== TEXTE FOURNI ==
L’ordre du monde
L’ordre du monde
Existe-t-il, dans notre époque de mondialisation, un ordre entre les États qui garantisse des comportements communs dans une communauté internationale légitime, fondée sur un équilibre des forces assurant la paix et la coopération entre des entités politiques différentes ? C’est le rêve qui, depuis le début de sa carrière, hante Henry Kissinger, le maître de la politique réaliste américaine ; un rêve qui ne parvient pas à se distancer de la prédominance, certains diront de l’hégémonie, des États-Unis. C’est l’objet de son dernier livre qui a valeur de testament.

== CONSIGNE A ==
Citez intégralement le texte sur l’ordre du monde, sans en modifier un seul caractère.

== JEU D'ENREGISTREMENTS ==
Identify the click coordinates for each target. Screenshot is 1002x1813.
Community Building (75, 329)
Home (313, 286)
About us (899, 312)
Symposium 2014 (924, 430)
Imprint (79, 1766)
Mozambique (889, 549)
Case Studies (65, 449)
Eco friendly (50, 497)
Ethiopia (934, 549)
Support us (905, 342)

--

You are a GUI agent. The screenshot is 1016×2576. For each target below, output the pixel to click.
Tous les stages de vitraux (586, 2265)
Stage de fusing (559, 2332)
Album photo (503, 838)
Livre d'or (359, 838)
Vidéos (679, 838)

== CONSIGNE B ==
Imprimez telle quelle, dans les enregistrements, la partie qui s’ouvre sur la ligne contenant « Identify the click » et se ferme sur la ligne contenant « Support us (905, 342) », ces deux lignes comprises, et rien d’autre.

== RÉPONSE ATTENDUE A ==
L’ordre du monde
L’ordre du monde
Existe-t-il, dans notre époque de mondialisation, un ordre entre les États qui garantisse des comportements communs dans une communauté internationale légitime, fondée sur un équilibre des forces assurant la paix et la coopération entre des entités politiques différentes ? C’est le rêve qui, depuis le début de sa carrière, hante Henry Kissinger, le maître de la politique réaliste américaine ; un rêve qui ne parvient pas à se distancer de la prédominance, certains diront de l’hégémonie, des États-Unis. C’est l’objet de son dernier livre qui a valeur de testament.

== RÉPONSE ATTENDUE B ==
Identify the click coordinates for each target. Screenshot is 1002x1813.
Community Building (75, 329)
Home (313, 286)
About us (899, 312)
Symposium 2014 (924, 430)
Imprint (79, 1766)
Mozambique (889, 549)
Case Studies (65, 449)
Eco friendly (50, 497)
Ethiopia (934, 549)
Support us (905, 342)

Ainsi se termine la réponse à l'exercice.